**Task requirements:** Please copy, with no word changed, only the run of lines that opens with the line containing "(231) 534-7136 (195, 2297)" and closes with the last line below.
━━ Data listing ━━
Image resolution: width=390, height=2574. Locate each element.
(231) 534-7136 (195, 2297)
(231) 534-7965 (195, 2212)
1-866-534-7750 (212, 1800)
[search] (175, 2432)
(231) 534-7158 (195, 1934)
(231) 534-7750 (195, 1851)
━━━
**Exercise result:**
(231) 534-7136 (195, 2297)
(231) 534-7965 (195, 2212)
1-866-534-7750 (212, 1800)
[search] (175, 2432)
(231) 534-7158 (195, 1934)
(231) 534-7750 (195, 1851)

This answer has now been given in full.